March 1 2010
Though out my life I've heard it said many times that the third time is the charm. Mostly it has held true for me, as well as many others I have known.
For those who don't know, I was married twice. I was also divorced twice. I said once that I would never marry again unless I knew it would be for the rest of my life. I'm perfectly fine with that though, and actually called things off while engaged to a man because I knew it wouldn't be forever. He had doubts and so did I. That's not how a marriage should start. I also knew a deep, dark secret that nobody else knew. I wouldn't tell ANYONE until now.
In 2004 I was leaving a relationship that had gone sour. I was lonely, depressed and soured on men - so I thought. I had been told about a certain website through a friend of mine on Myspace. The site was called Hot or Not, and I was intrigued enough to try it out. More than anything I needed a reaffirmation that I was still a pretty girl. I know it sounds sad and maybe a little pathetic, but something happened because of that simple impulse. I met someone I was never able to forget.
There are many varying degrees of love. A person can love their friends, love the little girl down the road who likes to pick oranges on a warm day, love their parents, their own children, their spouse, and even their cats, dogs, and horses . It's even possible to have a favorite movie that we "love" more than the others.
I got to know and learned to love someone that I never otherwise would have gotten to know. Robert became very important to me almost overnight. He had a thick, rich accent I adored.
Robert was from the UK, Scotland to be exact. He was a true blue, honest Scotsman. We emailed back and forth, and he was the first person to introduce me to Skype that year. We talked for a long time, hoping to someday meet in person and I could hug his neck.
It took a while, but finally life got in the way and we lost contact. After all, Life is what happens when something else is planned, I've often said.
In te year 2006 something magical happened. Robert reappeared in my life like the pot of gold under the rainbow. He came at the most critical time, when I needed my dear friend the most. I loved him even more in a very short time. When I found out he would be in Florida that year, I did everything I could to get myself there at the same time. Oh how I wanted so desperately to meet this amazing man. I didn't realize how much I had loved him until he was gone from my life yet again. When we parted that time, I'm still not sure what happened. I never made it to Florida and a part of me died because of it. I had so wanted to meet him, to get to know him in person. After so many conversations late at night I felt so odd NOT knowing him in person.

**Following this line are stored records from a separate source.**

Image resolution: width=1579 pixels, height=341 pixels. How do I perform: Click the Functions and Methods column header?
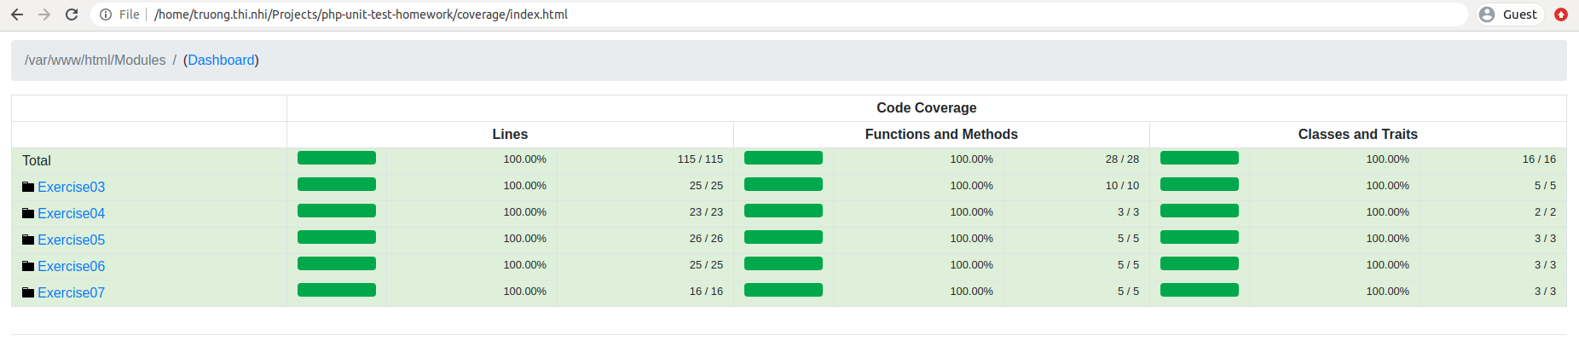click(x=941, y=134)
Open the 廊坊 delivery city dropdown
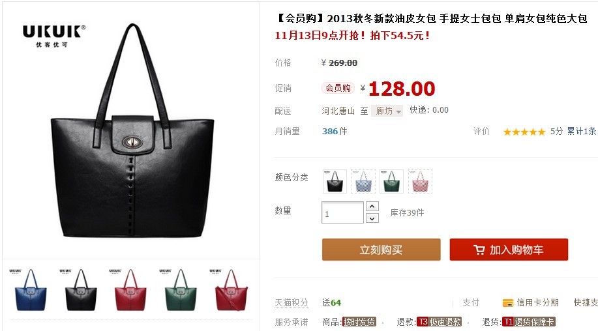Screen dimensions: 598x331 click(x=387, y=111)
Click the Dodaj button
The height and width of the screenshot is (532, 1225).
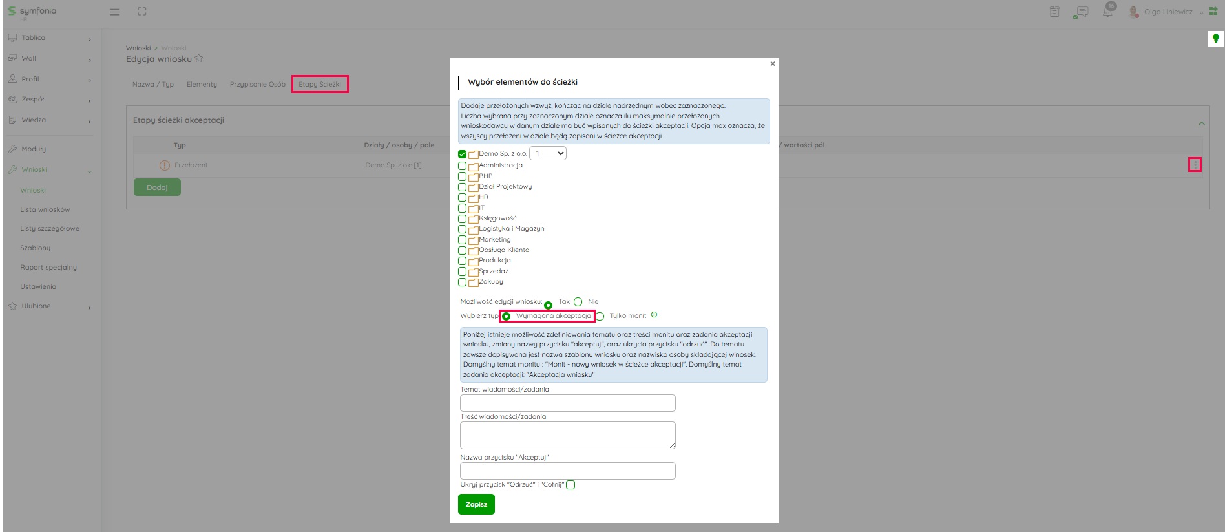click(x=157, y=187)
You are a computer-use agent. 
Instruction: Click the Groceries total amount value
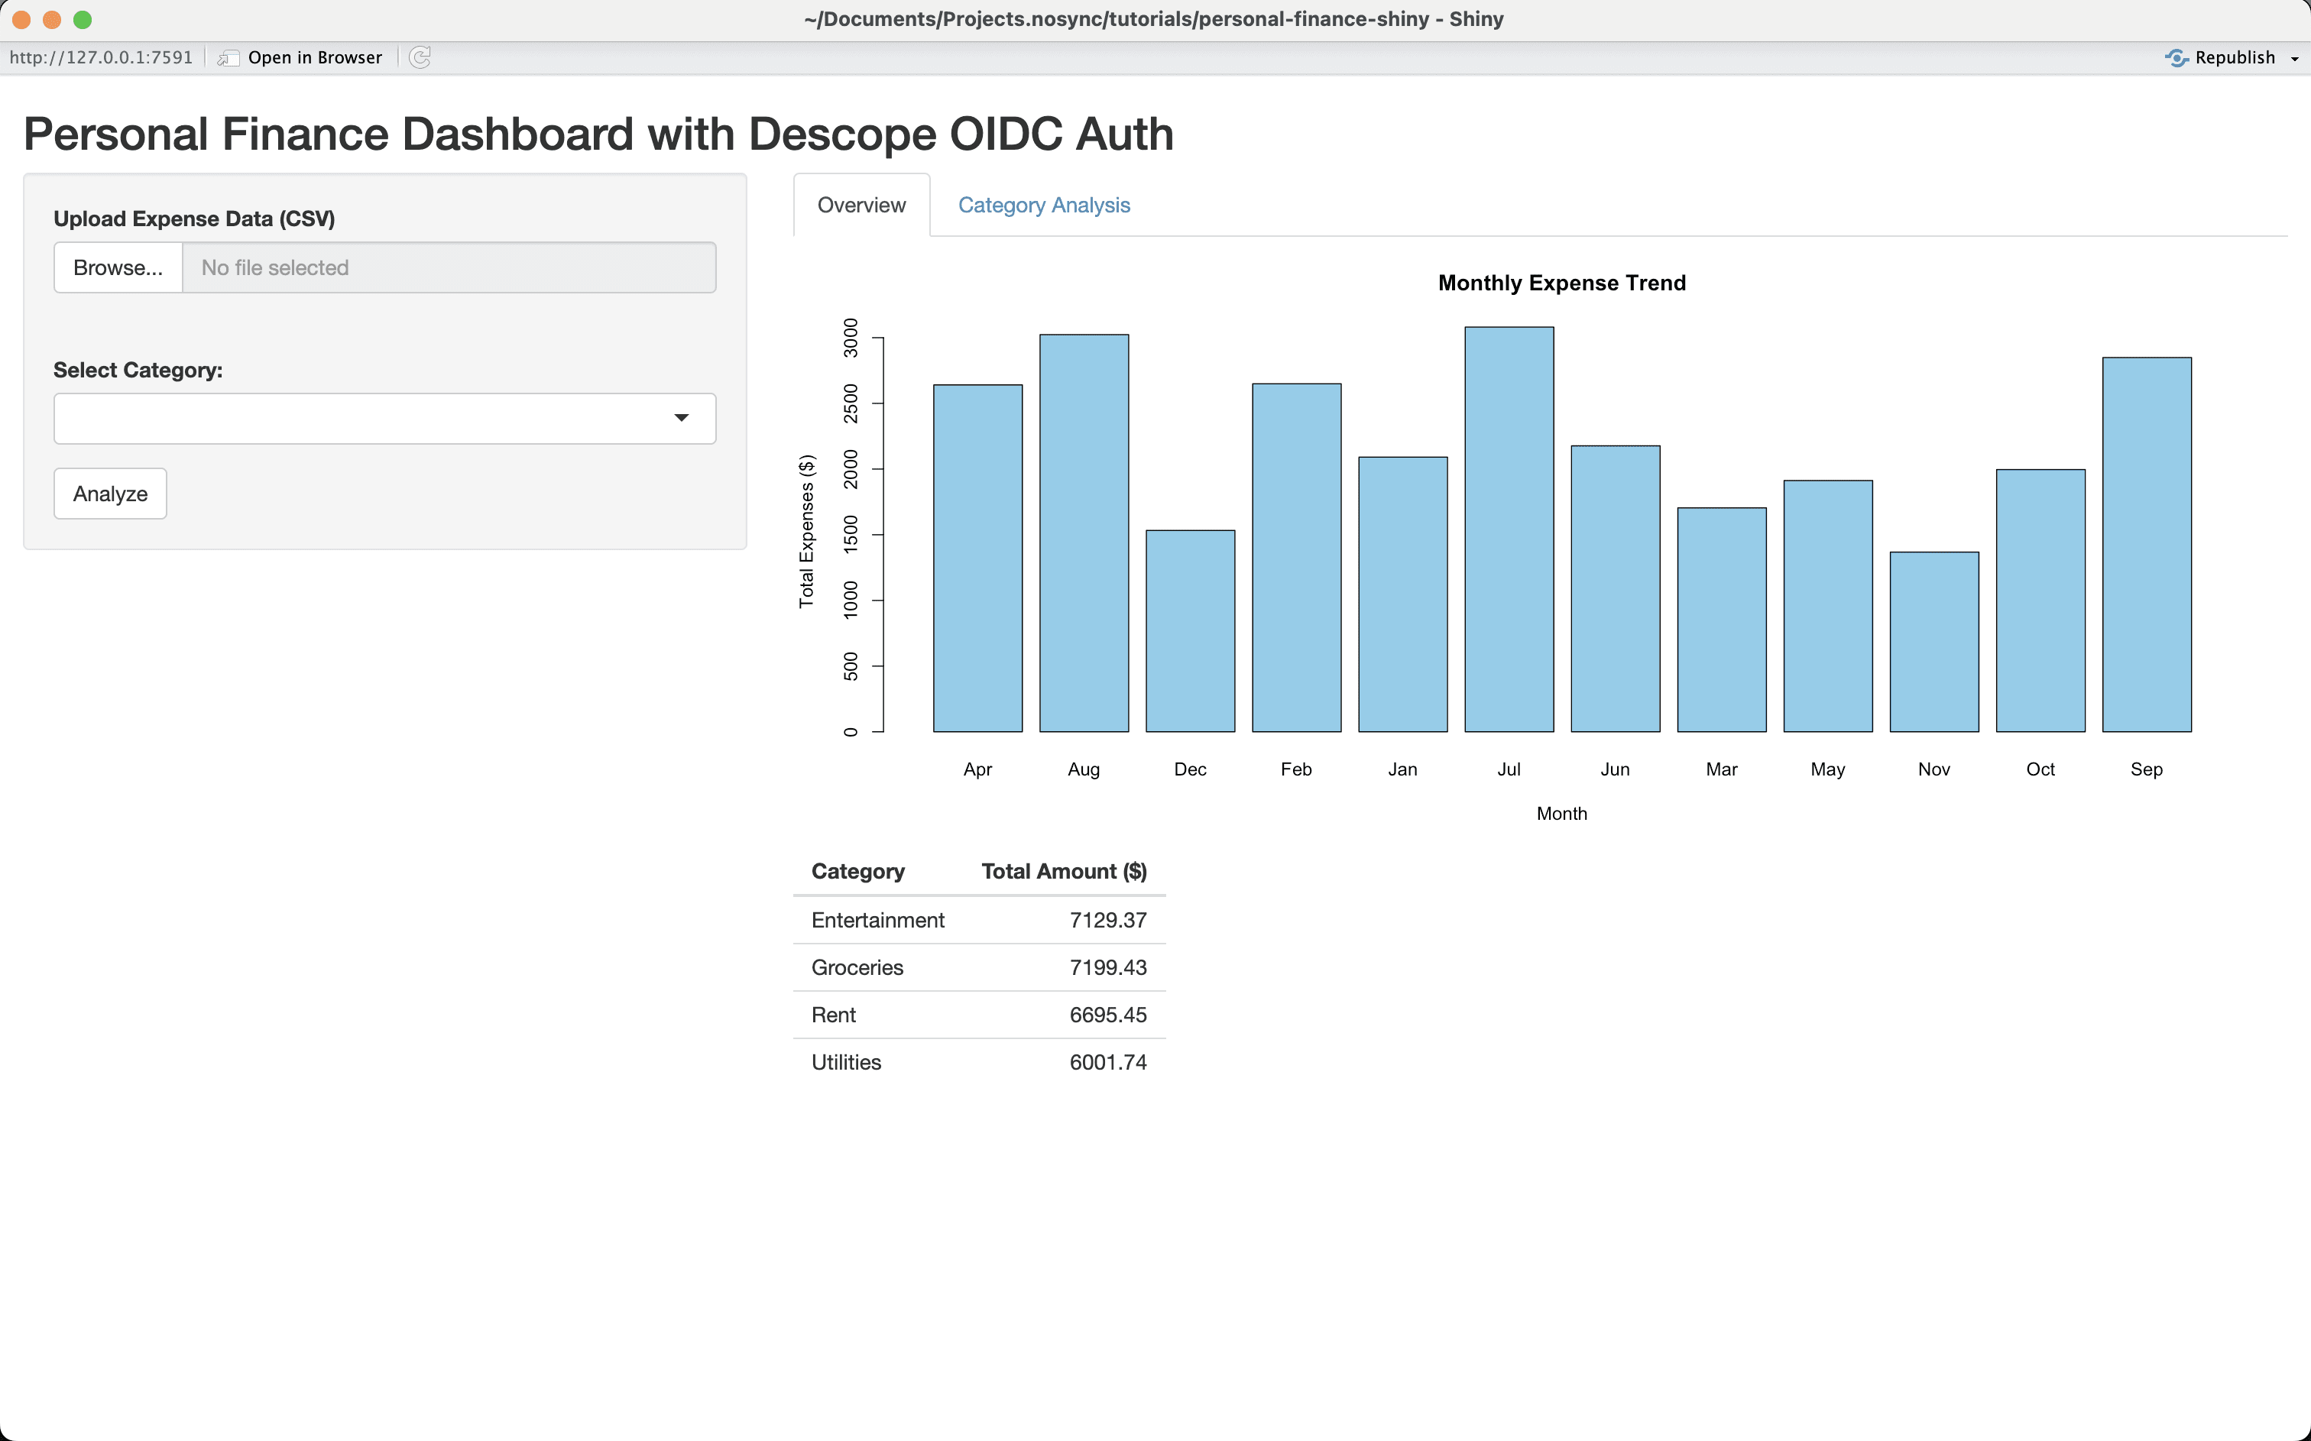tap(1107, 966)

Twice we had gotten to know one another. Twice we had loved, and twice we had lost. That was four years ago now. For four years I thought about Robert, wondered how and where he was. I guessed about a year ago that he had gotten married and was living happily ever after. After all, he and I had such parallels in our lives. I figured since I had ALMOST gotten married, surely he already had. I wished him nothing but the best, told myself that it was time I let go and stop caring about him and give up on the thought of ever meeting him.
A few months ago, he found me once more on Facebook. I almost didn't have a Facebook account at all, and here he was, waiting for me.
This is the year. This is OUR year. This is when we will finally meet, I will for the first time in my life make it over to the UK, and I will hug the neck of the man I've loved for the last six years, through time, distance, distraction and loss.
I will be with Robert this year, if only for a week sometime in August. I long to hug that neck, to kiss those lips, to tell him that I love him.
This is OUR year.
This is the third chance, and I'm going to make the most of it.
I'm going to dance in the rain ... the way it was meant to be from the beginning.
"You could find a new balance during this year. You will wonder about your intimate or family life, seeking to make your daily existence in conformity with your personal requirements. And undoubtedly you will arrive to a greater coherence, leaving social suitability there to devote you to origin : to find your rhythm clean. It is important above all to build a life framework to the measurement of your aspirations, a "sweet home" to last. On the private level, you play charts on tables with an astonishing sincerity, fleeing neither the possible complications nor discomfort of a situation in becoming. It is necessary for you to make be worth your personal options and say which you are really, in April and May, particularly. Events accelerate suddenly and place you in front of a new alternative, a choice to be made which can engage yourself in the long run. It is necessary for you to react, sometimes in an original or innovative way. This period is favourable with all radical transformations of your love and family life. From May and until the end of the year, be careful to those who try to block your desires! You will let nothing or nobody shake your convictions, preferring to break that to fold. Wheels of your love life escape to you temporarily, which carries out you to reinvent rules of the game. This year will be marked out strong moments in emotions, passion tracks you! Profit in without you letting invade, especially with regard to your choices."